━━━━━ RECORDED INFORMATION ━━━━━

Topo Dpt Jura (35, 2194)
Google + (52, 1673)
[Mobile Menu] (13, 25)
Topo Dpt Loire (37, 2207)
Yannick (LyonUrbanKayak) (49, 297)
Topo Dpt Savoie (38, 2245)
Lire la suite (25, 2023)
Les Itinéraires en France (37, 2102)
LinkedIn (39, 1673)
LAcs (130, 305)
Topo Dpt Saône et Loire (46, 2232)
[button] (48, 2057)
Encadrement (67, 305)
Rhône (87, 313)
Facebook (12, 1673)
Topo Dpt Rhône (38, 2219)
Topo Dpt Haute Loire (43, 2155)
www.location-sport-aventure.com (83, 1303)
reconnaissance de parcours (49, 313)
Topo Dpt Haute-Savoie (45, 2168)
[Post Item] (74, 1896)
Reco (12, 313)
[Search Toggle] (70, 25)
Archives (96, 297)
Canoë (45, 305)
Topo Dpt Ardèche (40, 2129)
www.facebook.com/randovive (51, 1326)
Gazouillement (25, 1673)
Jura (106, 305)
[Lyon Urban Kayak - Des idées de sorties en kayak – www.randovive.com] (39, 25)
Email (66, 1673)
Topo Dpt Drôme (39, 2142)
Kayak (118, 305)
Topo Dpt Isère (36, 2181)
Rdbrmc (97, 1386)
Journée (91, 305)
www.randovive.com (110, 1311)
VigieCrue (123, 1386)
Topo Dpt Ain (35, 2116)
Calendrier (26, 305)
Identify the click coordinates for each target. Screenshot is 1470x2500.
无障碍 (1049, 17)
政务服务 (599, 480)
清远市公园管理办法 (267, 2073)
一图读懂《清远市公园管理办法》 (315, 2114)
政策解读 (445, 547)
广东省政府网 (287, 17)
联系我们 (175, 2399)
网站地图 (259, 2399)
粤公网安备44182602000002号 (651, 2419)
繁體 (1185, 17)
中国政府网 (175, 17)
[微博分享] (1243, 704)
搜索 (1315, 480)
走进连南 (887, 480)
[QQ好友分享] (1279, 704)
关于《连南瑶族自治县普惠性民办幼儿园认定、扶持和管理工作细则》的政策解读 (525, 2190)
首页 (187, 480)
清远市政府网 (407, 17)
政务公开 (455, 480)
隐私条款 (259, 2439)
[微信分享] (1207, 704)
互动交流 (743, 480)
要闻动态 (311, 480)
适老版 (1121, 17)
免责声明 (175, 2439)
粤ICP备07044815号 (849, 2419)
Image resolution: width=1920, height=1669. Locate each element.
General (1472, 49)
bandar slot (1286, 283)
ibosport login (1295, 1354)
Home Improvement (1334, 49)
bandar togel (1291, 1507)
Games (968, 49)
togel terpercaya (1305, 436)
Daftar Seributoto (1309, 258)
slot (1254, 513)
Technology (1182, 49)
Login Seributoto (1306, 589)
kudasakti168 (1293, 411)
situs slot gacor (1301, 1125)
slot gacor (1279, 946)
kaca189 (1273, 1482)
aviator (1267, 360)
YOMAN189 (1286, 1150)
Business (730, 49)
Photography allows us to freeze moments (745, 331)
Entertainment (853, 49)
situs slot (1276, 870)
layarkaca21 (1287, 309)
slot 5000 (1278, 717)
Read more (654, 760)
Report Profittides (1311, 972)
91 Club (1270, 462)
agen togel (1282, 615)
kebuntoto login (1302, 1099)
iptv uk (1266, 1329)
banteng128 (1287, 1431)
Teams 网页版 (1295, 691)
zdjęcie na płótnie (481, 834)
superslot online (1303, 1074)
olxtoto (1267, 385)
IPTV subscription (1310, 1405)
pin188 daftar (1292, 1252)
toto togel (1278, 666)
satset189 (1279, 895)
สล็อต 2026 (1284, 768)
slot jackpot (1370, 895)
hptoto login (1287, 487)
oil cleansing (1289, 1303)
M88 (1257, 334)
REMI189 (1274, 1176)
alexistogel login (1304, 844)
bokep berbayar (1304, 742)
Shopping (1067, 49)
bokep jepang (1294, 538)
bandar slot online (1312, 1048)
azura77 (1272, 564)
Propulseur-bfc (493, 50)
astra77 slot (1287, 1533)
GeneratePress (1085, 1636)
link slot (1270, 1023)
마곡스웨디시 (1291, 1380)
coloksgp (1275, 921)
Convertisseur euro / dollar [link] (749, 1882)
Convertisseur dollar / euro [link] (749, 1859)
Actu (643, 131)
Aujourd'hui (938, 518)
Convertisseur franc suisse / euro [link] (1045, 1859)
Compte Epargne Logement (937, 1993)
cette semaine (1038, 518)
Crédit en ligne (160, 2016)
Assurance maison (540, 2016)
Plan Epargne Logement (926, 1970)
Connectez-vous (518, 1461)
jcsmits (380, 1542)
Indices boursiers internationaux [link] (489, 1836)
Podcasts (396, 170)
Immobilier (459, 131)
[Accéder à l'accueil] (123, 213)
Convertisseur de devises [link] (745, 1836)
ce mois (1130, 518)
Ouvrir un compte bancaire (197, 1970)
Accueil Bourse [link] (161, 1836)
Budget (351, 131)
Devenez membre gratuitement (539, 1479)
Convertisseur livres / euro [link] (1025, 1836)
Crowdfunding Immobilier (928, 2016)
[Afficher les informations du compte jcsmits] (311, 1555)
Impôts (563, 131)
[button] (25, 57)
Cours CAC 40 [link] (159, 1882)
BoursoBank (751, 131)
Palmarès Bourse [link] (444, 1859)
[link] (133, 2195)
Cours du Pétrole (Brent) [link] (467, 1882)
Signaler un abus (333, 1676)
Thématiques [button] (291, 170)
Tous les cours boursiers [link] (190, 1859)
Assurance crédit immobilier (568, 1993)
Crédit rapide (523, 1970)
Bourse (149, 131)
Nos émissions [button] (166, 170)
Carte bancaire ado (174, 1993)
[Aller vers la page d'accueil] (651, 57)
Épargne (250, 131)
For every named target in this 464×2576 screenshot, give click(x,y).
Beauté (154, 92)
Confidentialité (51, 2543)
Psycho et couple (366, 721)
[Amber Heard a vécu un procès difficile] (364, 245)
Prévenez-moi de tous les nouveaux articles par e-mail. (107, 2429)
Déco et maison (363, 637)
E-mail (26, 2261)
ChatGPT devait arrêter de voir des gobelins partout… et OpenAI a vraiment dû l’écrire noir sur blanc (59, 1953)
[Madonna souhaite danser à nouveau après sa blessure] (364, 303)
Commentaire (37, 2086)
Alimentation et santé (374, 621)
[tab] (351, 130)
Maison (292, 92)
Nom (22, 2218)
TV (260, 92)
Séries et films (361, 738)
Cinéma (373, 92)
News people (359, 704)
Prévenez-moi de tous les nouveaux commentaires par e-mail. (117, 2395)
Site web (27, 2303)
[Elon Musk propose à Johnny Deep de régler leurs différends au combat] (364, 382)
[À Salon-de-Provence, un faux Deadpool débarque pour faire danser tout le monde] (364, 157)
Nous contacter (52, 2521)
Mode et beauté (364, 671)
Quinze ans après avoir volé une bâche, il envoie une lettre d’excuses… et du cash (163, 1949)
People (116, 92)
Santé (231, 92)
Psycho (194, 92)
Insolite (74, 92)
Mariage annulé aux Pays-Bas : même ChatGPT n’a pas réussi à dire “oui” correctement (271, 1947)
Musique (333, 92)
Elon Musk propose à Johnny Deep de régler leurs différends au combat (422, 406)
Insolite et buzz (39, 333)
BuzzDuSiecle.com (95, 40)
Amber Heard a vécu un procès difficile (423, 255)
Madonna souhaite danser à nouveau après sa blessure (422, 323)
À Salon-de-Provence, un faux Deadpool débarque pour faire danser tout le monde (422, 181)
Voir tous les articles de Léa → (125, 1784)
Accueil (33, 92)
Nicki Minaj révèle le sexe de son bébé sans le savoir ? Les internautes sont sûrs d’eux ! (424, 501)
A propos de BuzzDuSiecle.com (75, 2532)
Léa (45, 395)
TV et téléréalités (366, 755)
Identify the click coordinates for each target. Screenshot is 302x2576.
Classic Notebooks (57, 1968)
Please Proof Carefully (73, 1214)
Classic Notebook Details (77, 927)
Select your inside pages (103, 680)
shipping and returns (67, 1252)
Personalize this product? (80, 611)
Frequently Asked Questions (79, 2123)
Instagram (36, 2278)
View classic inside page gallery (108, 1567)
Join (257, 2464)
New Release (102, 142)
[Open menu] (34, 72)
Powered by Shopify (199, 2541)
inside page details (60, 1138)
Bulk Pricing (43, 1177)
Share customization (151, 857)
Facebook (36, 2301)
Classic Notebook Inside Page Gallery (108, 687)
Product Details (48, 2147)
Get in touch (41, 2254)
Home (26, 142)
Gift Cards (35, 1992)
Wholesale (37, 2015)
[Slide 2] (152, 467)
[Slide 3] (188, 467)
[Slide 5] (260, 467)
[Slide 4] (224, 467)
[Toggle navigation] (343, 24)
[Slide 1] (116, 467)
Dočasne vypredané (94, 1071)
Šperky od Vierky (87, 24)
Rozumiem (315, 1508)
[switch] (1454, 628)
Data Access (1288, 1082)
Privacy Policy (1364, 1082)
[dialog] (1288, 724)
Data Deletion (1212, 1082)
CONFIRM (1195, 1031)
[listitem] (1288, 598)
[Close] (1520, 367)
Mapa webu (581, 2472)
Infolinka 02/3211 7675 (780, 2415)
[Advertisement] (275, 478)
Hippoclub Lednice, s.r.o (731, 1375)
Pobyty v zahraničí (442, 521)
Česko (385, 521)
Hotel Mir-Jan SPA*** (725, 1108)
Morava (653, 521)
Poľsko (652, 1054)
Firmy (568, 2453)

━━━━━

• EXERCISE:
Across the entries, each line containing the word "pour" is to be counted once; the total alone is to be given.

• ANSWER BOX:
2